Deep energy retrofit projects often target the same areas as a simple energy efficient remodel but go a step (or many steps) further to increase energy conservation to optimal levels. Sometimes, renewable energy generation is included in the retrofit. A deep energy retrofit project may include:
Many deep energy retrofits cut home energy use upwards of 70 percent, as compared with about 30 percent for weatherization. Some deep energy retrofits achieve net-zero energy use, with homes producing as much energy as they use from on-site renewable resources, such as solar power. The costs of deep energy retrofit projects depend significantly on the objectives of the project.
On one end of the deep energy retrofit spectrum, a project may reduce energy use by 50 percent to 60 percent. Technical strategies may include items such as significant air sealing, attic insulation, crawlspace insulation and sealing, and a whole-house ventilation system. For example, this project in Pasadena, Calif., reduced energy use by 50 percent.

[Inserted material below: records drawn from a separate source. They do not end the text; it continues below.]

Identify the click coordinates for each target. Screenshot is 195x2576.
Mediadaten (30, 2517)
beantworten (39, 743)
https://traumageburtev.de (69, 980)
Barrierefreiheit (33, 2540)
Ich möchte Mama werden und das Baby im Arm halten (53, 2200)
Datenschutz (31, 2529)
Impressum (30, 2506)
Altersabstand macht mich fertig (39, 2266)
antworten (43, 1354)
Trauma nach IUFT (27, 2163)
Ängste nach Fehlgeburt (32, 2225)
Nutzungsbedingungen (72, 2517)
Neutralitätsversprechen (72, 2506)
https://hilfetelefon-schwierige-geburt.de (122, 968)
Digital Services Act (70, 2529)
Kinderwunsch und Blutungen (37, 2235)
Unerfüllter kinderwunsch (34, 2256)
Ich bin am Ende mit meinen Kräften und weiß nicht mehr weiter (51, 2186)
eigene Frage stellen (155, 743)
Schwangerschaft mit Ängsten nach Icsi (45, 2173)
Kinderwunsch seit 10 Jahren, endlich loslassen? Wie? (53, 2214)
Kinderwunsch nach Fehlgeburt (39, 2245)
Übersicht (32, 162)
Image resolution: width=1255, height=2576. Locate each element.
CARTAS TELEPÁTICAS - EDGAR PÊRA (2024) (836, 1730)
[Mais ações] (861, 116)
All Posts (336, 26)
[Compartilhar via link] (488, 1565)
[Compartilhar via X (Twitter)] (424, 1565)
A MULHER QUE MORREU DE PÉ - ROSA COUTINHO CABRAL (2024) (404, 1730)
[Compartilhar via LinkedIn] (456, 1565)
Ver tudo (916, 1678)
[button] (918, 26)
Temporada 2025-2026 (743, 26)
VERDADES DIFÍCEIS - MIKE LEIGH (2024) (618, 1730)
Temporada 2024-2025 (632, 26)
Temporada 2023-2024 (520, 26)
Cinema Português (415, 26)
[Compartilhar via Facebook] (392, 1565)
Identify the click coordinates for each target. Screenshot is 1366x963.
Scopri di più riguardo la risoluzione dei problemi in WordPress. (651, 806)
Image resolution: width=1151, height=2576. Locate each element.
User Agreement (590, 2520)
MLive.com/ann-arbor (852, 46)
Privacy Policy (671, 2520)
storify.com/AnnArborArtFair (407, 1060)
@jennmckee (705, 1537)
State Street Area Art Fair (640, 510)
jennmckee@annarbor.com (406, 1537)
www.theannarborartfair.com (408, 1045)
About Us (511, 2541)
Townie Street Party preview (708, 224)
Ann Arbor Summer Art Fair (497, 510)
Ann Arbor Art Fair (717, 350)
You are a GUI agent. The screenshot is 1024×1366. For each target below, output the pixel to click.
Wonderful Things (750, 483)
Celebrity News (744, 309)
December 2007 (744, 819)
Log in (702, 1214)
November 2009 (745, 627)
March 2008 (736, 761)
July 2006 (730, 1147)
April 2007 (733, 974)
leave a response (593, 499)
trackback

On the other end of the spectrum, a project may achieve net-zero energy use and incorporate renewable energy production. In addition to significant envelope improvements (air sealing, insulation, windows and doors), such a project would replace mechanical systems and install a renewable-energy generation system. A deep energy retrofit recently performed on a home in Las Vegas as part the ReVision Home demonstration project targeted net-zero energy performance. The project replaced every mechanical system in the home, completely renovated the building envelope using state-of-the art insulation and air-sealing materials, and installed a solar photovoltaic system to general renewable energy for the home.
These sorts of projects show us what's possible and encourage professionals, consumers and manufacturers to develop innovative solutions that will be affordable in the coming decades. The place to start on the path to a deep-energy retrofit, as with any energy-improvement effort, is with a thorough home energy audit. In this case, skip the utility-company audit suggested in our other home-energy sections. The bottom line is that you'll need a skilled, experienced contractor to perform a professional audit (not a survey) and to help you make decisions about how to move forward. Same goes for do-it-yourself surveys and tools offered online. They're useful when you’re performing weatherization and moderate energy-improvement projects, but not when undertaking a deep-energy retrofit. If you had the sniffles, you might ask your neighbor for an over-the-counter remedy recommendation. If you had pneumonia, you'd be wise to see a doctor.
Once your audit is complete, you have a road map to use to determine what measures you'll undertake. A qualified energy contractor can provide you with bids for achieving specific energy-performance goals. There are great resources available to help you understand available tax credits, rebates, and loans to finance a deep energy retrofit project. You also might want to contact the U.S. Department of Energy's Building America Program to find out if it has an interest in new retrofit research projects. You might just get some free design-engineering services, but don't tell them we said so.